Some people with whom I have discussed this matter have said that the wording of the Bill is flexible enough to allow that to happen. However, I have looked carefully at clause 5, which deals with interpretation, and it clearly states:

So, as the Bill stands, it would not be possible for the DCMS Select Committee to undertake this important activity. I happen to agree with that activity, but the proposals would result in it being undertaken by the wrong Committee. I do not understand how that mistake could have been made. The hon. Gentleman is an experienced Member of the House and someone who clearly has a passionate interest in this issue. Perhaps he will explain why this has happened. I find it odd that he seems to be championing a Committee that is chaired by a member of the Labour party, rather than the one chaired by the hon. Member for Maldon and East Chelmsford.

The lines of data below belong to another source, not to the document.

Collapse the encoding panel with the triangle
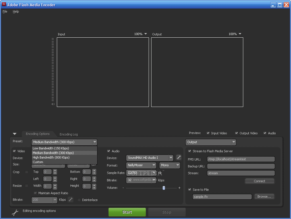 click(15, 134)
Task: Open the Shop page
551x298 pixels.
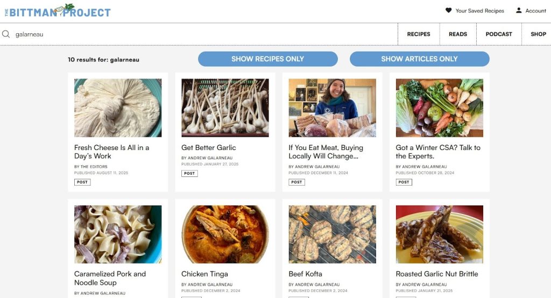Action: point(538,34)
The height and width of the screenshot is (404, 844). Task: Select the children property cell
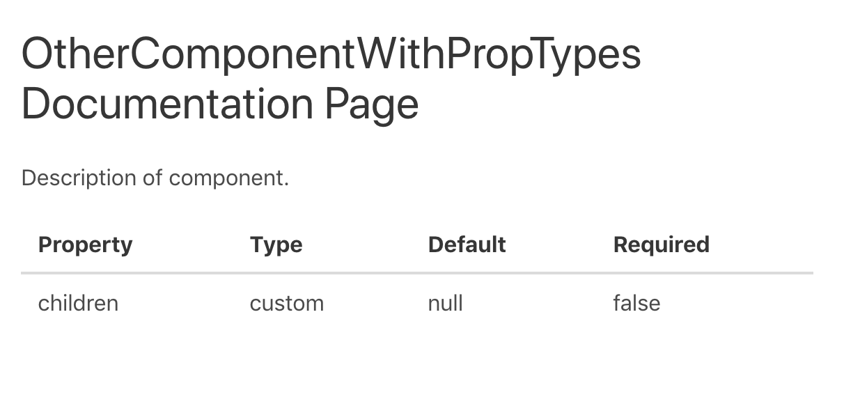pos(78,303)
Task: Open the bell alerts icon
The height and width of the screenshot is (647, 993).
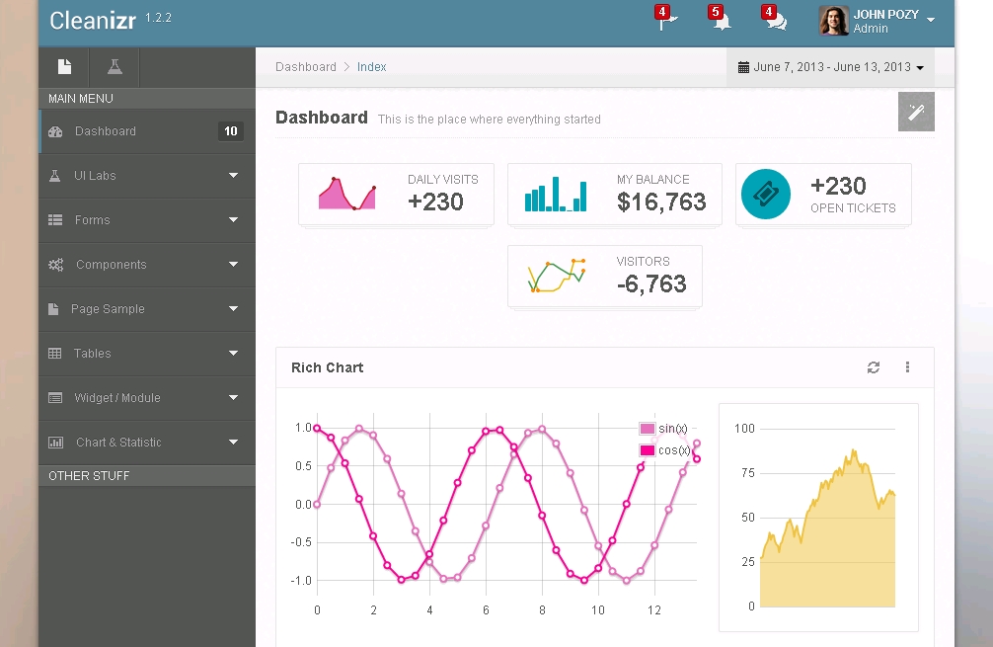Action: coord(722,22)
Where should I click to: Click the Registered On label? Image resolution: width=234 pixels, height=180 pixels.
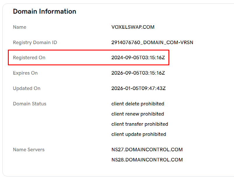pyautogui.click(x=29, y=58)
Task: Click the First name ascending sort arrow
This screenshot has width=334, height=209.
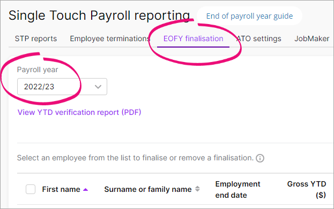Action: click(85, 189)
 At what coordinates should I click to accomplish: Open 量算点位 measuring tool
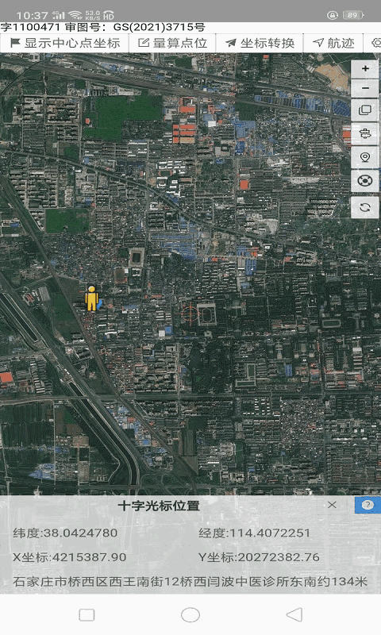(172, 44)
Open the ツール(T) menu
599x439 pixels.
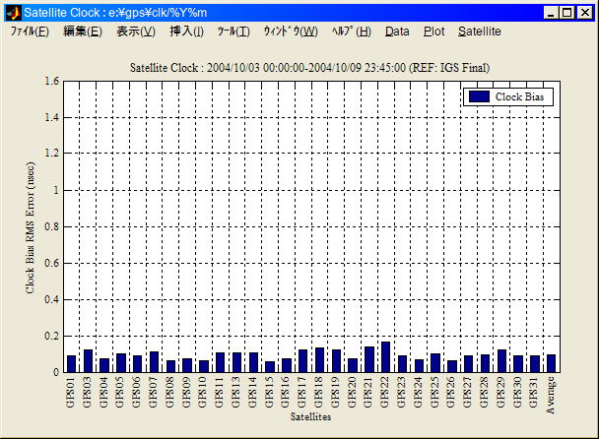coord(233,31)
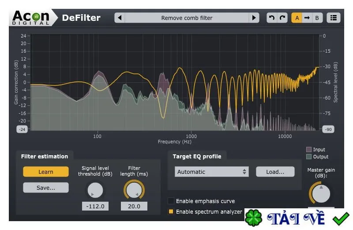
Task: Click the Signal level threshold value field
Action: coord(95,206)
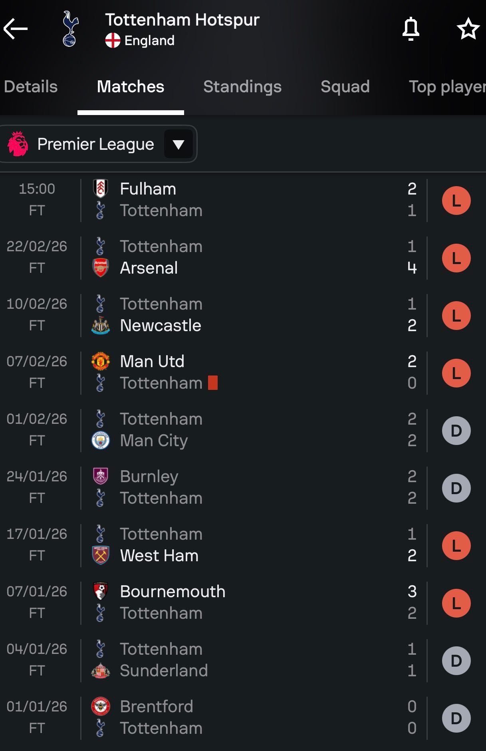
Task: Click the draw badge on Sunderland match
Action: click(456, 661)
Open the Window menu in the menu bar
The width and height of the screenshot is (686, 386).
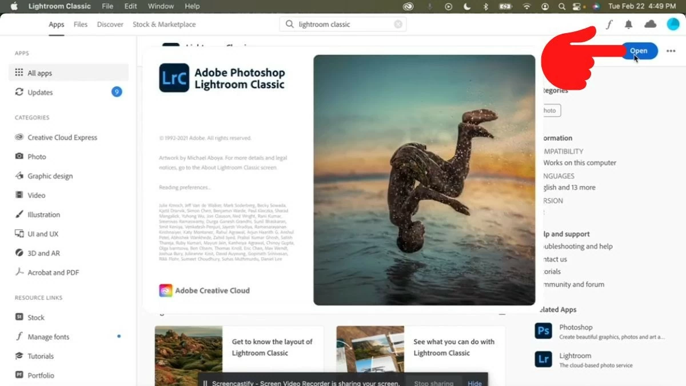pos(161,6)
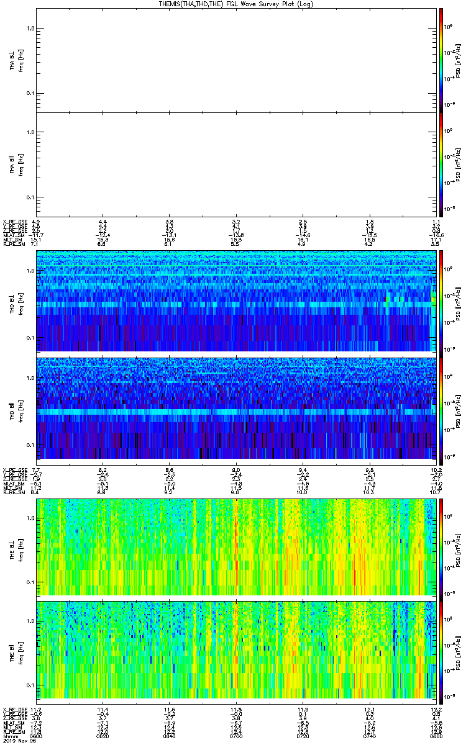The height and width of the screenshot is (745, 466).
Task: Click the 0700 time tick label
Action: pos(236,736)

Mr. Brazier: Let me make two points. First, this of course has nothing to do with personalities—it just seems to me to be right that the focus should be on concerns relating to murder, rape and the other such issues that we have been discussing, rather than on those relating to the film industry. That is why I felt that the Home Affairs Committee was the more appropriate Committee. Secondly, that said, and as the hon. Gentleman has already mentioned in another context, this is very much a Committee stage issue, rather than one on which the decision whether to support the measure should be taken on Second Reading.

Mr. Foster: I am delighted to hear that progress might be made on this issue in Committee, if the Bill reaches that stage.

I have tried to be supportive of the hon. Gentleman and his Bill on that issue, but I have to tell him that from now on, it is downhill, because there is no other part of the Bill with which I have any agreement whatsoever. However, I hope that that will in no way lead him to suggest that I am belittling the concerns that he and many other people have about the issues that we are debating. All Members who have spoken so far, and doubtless those who have still to contribute, will share those concerns. To say that the status quo is adequate is simply not good enough. Changes are needed; for example, the hon. Member for Hendon suggested giving greater opportunities for other groups to have an appeal heard by the VAC. There is a general acceptance that there are issues and concerns, and I hope that some of them will be addressed by the Byron review, to which I will return.